What to produce: Reproduce the whole listing exactly and let no picture into the copy.

Material supplied:
+++
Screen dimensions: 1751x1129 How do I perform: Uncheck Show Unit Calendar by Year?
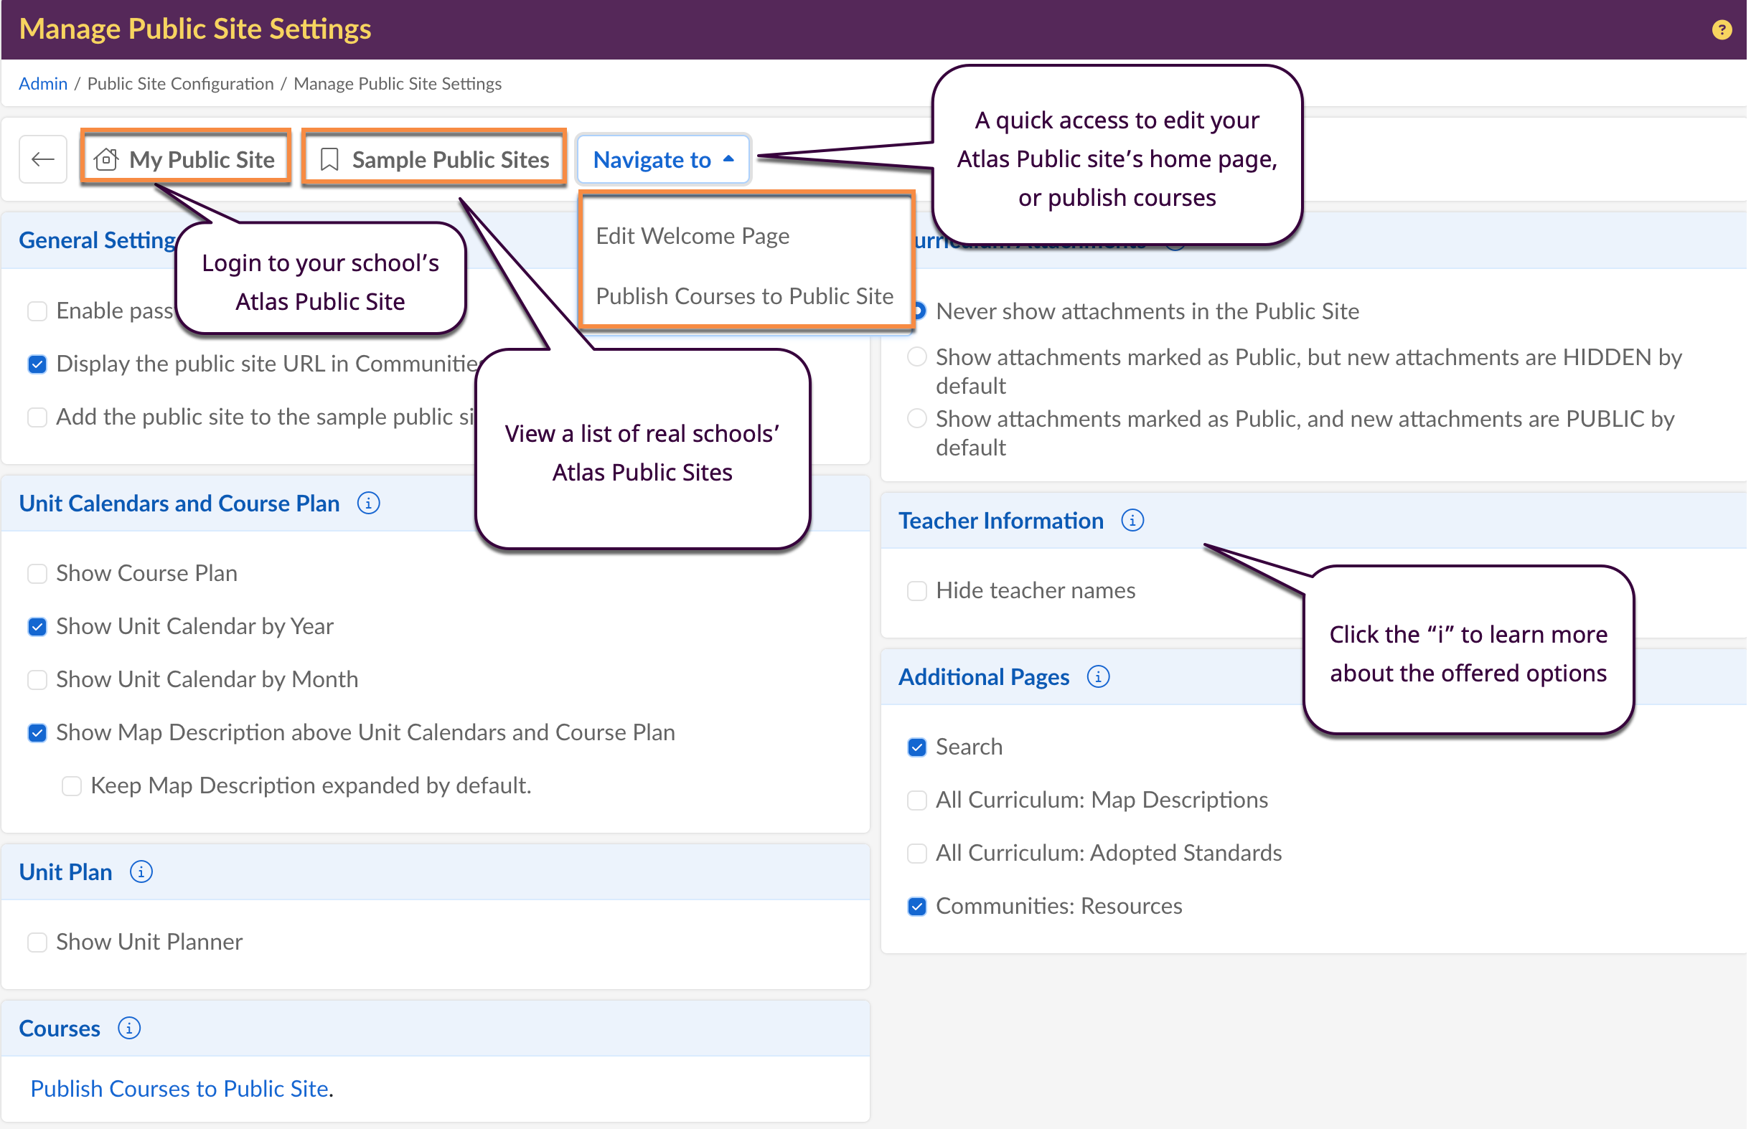(x=37, y=627)
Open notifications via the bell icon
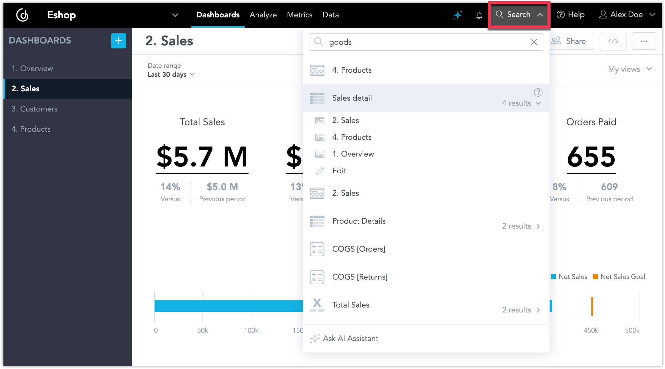Screen dimensions: 665x369 tap(479, 15)
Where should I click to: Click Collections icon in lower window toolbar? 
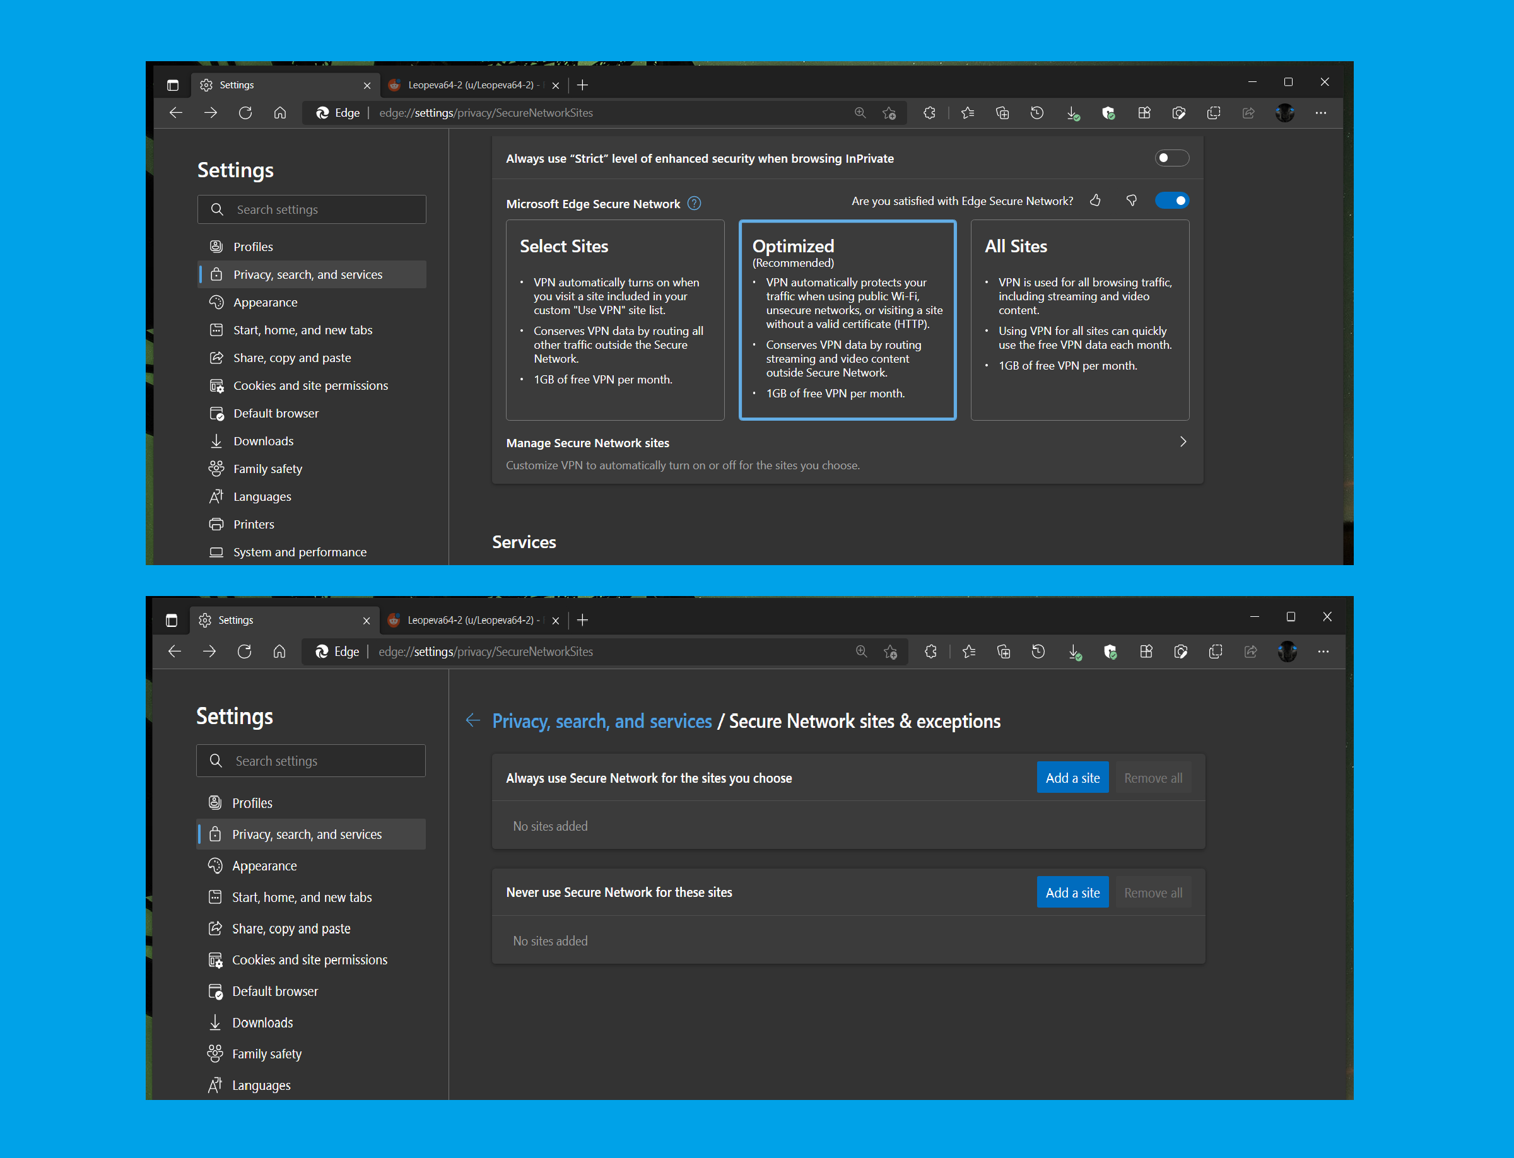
+++
Task solution:
Screen dimensions: 1751x1129 How do I perform: Uncheck Show Unit Calendar by Year?
(x=37, y=627)
Open notifications via the bell icon
Screen dimensions: 665x369 tap(479, 15)
Where should I click to: Click Collections icon in lower window toolbar? 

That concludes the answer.